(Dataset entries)
┏━━

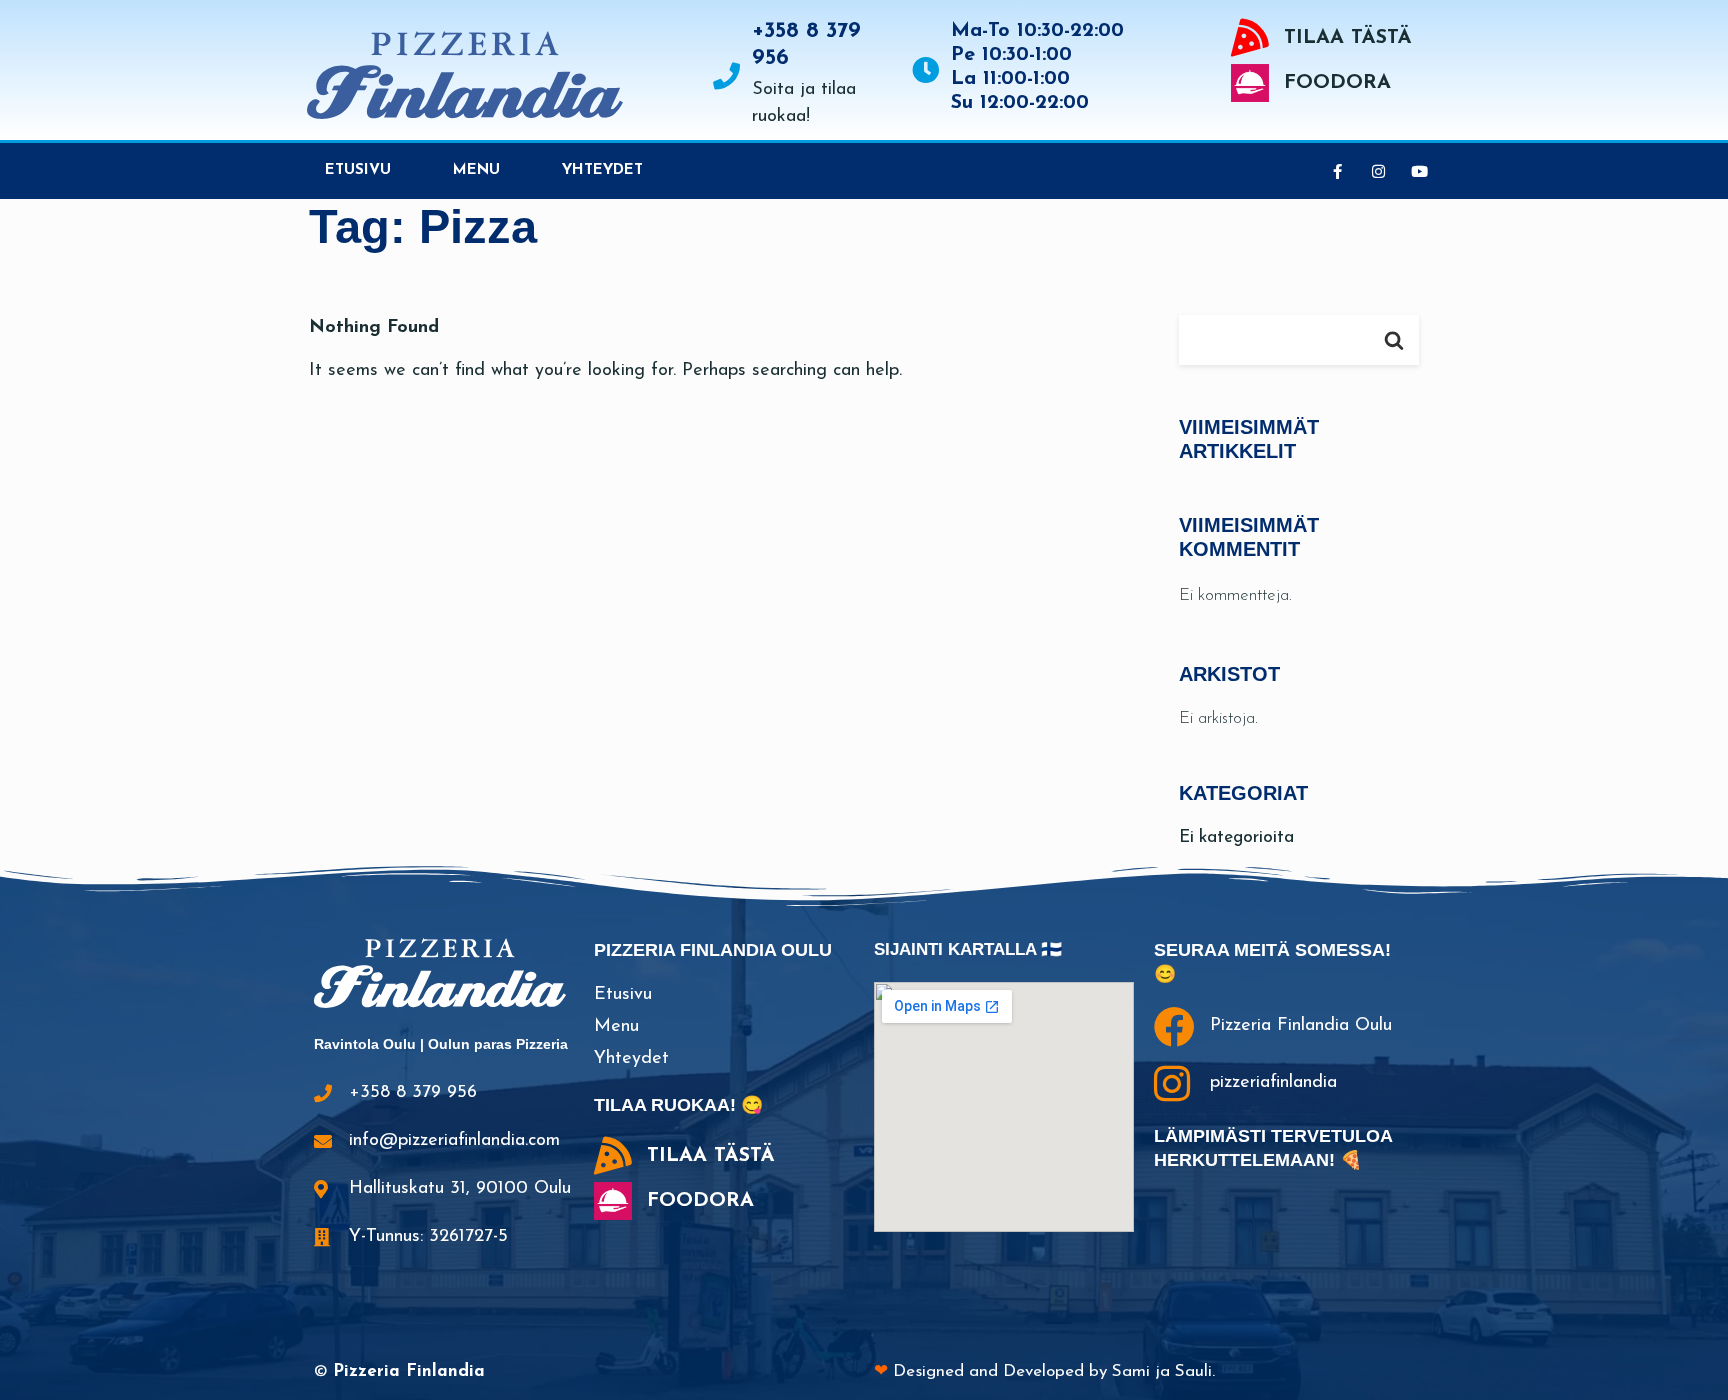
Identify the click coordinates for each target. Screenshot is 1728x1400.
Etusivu (358, 170)
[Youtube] (1419, 171)
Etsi (1394, 340)
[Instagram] (1378, 171)
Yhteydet (602, 170)
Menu (476, 170)
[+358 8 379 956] (726, 75)
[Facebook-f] (1337, 171)
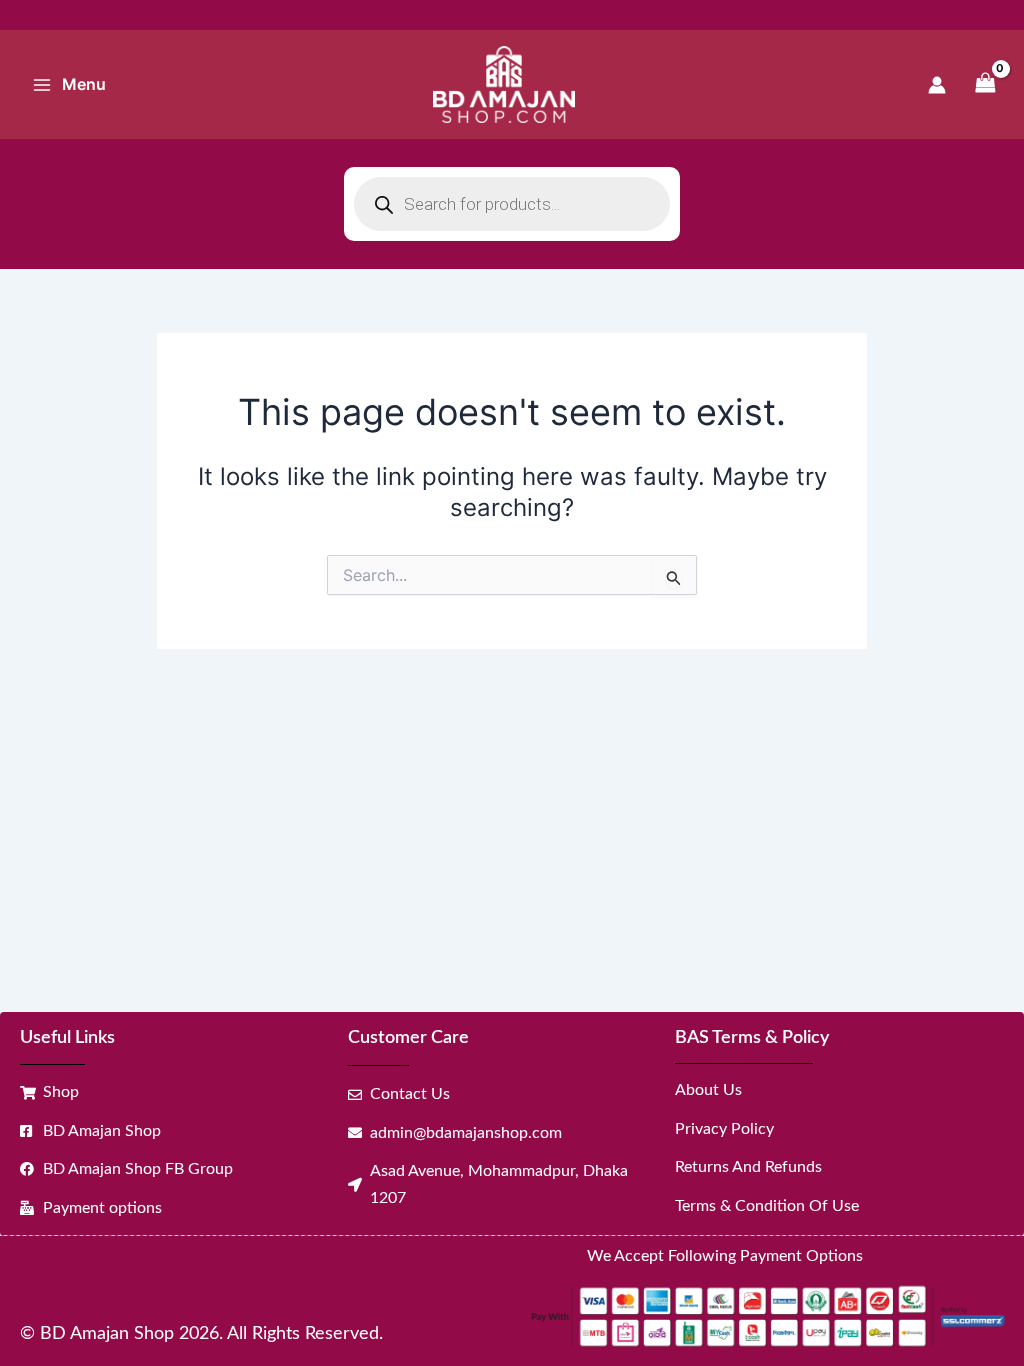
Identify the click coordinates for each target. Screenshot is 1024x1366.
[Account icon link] (937, 85)
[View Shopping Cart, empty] (985, 84)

┗━━

**Your assignment**
Could you write out again, exactly, the lines from the line containing "[Youtube] (1419, 171)" through the last line of the records above? Leave out the pictures.

**Result below**
[Youtube] (1419, 171)
Etsi (1394, 340)
[Instagram] (1378, 171)
Yhteydet (602, 170)
Menu (476, 170)
[+358 8 379 956] (726, 75)
[Facebook-f] (1337, 171)
Identify the click coordinates for each target. Screenshot is 1024x1366.
[Account icon link] (937, 85)
[View Shopping Cart, empty] (985, 84)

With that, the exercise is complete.